(Items listed in a dataset):
__________

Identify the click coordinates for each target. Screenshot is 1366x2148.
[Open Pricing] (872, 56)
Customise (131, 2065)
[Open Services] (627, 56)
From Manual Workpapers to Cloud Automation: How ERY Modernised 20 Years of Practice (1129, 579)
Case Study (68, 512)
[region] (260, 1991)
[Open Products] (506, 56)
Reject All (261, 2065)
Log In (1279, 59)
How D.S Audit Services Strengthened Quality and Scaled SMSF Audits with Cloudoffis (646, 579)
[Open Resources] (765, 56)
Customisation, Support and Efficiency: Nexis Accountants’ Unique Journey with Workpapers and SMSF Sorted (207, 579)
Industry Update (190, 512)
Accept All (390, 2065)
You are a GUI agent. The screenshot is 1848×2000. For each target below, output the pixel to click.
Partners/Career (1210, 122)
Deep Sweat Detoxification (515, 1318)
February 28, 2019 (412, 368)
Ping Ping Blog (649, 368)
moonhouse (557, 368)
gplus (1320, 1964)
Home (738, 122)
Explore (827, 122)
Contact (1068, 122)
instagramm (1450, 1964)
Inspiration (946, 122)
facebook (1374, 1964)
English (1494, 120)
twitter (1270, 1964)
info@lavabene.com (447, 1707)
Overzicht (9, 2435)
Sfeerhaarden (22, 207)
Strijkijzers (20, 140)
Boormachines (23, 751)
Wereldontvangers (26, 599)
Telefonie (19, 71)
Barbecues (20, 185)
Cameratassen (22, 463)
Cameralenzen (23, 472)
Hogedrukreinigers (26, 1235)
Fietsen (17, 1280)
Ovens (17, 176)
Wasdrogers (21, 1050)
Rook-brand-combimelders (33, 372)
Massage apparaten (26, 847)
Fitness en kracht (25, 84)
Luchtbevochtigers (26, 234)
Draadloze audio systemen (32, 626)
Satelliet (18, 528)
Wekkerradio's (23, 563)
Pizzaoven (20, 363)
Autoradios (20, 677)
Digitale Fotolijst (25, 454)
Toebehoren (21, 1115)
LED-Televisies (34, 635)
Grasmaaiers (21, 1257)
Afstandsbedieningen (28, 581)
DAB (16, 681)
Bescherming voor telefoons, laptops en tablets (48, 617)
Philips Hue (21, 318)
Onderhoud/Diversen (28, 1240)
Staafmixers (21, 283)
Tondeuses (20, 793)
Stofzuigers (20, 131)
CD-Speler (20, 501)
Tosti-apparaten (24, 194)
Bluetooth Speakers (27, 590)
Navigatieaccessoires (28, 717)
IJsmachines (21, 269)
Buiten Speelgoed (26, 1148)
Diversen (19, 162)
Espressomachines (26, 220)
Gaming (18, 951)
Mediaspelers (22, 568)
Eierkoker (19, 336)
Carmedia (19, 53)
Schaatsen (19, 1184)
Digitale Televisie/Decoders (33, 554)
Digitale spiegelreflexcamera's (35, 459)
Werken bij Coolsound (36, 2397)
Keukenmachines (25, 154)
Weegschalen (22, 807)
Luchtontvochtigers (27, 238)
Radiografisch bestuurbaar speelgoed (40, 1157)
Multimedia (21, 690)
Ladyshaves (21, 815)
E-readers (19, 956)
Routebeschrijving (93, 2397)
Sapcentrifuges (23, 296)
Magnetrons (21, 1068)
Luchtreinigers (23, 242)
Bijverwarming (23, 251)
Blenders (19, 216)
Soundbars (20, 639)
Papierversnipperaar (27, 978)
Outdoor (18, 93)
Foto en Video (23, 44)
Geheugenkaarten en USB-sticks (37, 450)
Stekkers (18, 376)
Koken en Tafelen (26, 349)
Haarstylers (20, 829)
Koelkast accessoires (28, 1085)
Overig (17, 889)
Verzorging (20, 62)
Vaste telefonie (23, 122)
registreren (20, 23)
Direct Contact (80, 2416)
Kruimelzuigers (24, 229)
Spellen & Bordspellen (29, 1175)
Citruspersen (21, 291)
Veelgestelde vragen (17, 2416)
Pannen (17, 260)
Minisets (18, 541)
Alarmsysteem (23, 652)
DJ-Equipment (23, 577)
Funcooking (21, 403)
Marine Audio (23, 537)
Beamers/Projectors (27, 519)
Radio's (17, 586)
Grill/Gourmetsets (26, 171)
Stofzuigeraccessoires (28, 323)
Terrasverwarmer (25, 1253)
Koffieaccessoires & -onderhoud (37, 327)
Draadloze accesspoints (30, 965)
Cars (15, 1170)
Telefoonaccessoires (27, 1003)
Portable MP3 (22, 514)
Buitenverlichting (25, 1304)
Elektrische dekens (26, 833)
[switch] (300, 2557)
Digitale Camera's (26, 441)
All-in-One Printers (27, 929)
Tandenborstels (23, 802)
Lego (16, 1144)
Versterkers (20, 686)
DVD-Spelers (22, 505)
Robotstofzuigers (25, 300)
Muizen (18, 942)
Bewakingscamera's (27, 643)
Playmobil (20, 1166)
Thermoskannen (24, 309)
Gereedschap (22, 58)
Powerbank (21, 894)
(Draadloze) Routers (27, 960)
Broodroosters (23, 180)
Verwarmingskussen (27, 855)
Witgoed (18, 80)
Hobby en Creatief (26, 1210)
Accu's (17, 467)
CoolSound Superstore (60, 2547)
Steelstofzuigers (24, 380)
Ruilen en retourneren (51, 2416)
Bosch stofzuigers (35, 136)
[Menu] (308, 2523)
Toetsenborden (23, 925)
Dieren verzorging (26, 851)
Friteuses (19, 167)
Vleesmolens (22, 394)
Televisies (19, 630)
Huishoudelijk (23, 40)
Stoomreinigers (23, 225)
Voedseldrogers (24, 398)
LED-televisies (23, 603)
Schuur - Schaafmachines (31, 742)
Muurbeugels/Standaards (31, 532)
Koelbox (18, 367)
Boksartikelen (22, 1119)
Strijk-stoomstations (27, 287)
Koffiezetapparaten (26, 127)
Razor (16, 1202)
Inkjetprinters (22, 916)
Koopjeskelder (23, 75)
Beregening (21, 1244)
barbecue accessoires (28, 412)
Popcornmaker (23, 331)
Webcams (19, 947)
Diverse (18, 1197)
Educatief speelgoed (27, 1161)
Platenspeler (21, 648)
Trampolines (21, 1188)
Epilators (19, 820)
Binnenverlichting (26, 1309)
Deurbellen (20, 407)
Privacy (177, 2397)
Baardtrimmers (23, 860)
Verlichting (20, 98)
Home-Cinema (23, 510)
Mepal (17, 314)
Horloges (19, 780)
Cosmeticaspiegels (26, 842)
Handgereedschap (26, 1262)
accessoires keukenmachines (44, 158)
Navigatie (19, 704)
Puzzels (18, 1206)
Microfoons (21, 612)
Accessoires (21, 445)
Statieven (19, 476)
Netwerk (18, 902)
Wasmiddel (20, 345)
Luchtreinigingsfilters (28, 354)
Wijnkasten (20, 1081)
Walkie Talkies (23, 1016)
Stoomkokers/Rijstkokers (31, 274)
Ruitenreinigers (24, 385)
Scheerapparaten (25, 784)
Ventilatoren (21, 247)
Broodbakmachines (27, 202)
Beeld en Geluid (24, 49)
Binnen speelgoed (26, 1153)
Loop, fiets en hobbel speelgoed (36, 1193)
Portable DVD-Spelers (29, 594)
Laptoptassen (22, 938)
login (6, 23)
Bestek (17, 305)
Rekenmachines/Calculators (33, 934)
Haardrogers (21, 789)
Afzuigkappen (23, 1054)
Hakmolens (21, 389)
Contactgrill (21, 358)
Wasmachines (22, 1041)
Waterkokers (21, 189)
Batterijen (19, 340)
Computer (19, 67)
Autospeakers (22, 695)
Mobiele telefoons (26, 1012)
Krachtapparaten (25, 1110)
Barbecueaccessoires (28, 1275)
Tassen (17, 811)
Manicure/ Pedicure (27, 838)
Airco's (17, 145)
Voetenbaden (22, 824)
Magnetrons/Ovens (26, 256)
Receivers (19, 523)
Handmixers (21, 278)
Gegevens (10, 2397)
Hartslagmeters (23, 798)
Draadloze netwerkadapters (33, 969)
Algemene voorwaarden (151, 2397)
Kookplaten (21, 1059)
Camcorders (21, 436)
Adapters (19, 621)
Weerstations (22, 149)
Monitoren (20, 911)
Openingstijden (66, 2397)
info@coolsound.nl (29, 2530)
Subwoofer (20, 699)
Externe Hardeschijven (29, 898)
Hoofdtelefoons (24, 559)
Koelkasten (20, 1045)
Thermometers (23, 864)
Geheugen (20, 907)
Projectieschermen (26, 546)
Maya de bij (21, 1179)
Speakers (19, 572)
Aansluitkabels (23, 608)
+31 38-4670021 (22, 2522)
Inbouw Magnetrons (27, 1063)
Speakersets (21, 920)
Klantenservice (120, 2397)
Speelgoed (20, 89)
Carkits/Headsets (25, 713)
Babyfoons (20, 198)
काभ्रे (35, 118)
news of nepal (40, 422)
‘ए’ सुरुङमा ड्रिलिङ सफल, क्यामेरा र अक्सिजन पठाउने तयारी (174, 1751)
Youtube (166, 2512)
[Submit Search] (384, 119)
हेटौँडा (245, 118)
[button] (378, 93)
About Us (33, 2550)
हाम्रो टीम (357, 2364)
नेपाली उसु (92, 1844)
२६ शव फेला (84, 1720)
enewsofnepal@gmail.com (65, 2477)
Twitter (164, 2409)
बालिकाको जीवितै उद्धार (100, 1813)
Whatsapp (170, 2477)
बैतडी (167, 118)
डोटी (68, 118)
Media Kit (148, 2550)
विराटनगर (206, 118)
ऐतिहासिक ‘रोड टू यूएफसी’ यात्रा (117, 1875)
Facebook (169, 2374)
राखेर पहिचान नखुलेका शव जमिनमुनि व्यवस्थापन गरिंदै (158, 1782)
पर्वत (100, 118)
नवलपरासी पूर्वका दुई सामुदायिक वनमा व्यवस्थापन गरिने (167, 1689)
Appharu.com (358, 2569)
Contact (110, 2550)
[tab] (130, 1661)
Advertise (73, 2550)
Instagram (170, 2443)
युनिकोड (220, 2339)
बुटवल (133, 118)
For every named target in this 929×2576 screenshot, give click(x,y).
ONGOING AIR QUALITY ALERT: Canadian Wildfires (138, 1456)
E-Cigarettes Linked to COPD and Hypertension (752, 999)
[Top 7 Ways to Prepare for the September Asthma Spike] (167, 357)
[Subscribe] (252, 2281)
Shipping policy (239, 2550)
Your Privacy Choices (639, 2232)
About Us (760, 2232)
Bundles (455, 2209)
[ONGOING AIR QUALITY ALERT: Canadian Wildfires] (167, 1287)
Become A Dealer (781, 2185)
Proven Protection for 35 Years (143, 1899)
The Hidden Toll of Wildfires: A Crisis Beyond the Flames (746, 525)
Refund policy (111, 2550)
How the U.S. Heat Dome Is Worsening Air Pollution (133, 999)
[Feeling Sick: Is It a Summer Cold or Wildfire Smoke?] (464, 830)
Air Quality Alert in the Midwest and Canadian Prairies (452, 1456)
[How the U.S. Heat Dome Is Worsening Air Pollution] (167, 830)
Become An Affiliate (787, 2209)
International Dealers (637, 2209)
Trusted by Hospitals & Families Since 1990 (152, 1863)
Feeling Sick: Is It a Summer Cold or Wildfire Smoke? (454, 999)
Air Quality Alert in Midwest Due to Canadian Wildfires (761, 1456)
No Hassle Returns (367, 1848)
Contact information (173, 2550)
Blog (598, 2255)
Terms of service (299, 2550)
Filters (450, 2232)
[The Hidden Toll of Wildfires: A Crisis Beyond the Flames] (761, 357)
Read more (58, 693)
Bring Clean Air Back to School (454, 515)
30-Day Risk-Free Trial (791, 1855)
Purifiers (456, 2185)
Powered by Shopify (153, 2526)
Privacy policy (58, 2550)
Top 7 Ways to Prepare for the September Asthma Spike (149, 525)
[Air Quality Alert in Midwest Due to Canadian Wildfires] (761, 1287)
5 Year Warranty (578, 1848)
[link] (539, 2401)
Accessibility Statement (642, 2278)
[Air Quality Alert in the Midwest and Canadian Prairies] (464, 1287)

__________

(ABOUT THIS EXERCISE):
Please show every line above that includes the word "click".

(THE COMPLETED TASK):
Identify the click coordinates for each target. Screenshot is 1366x2148.
You are a GUI agent. The screenshot is 1848×2000. For each target below, output the pixel to click.
For every named target in this 929×2576 screenshot, give click(x,y).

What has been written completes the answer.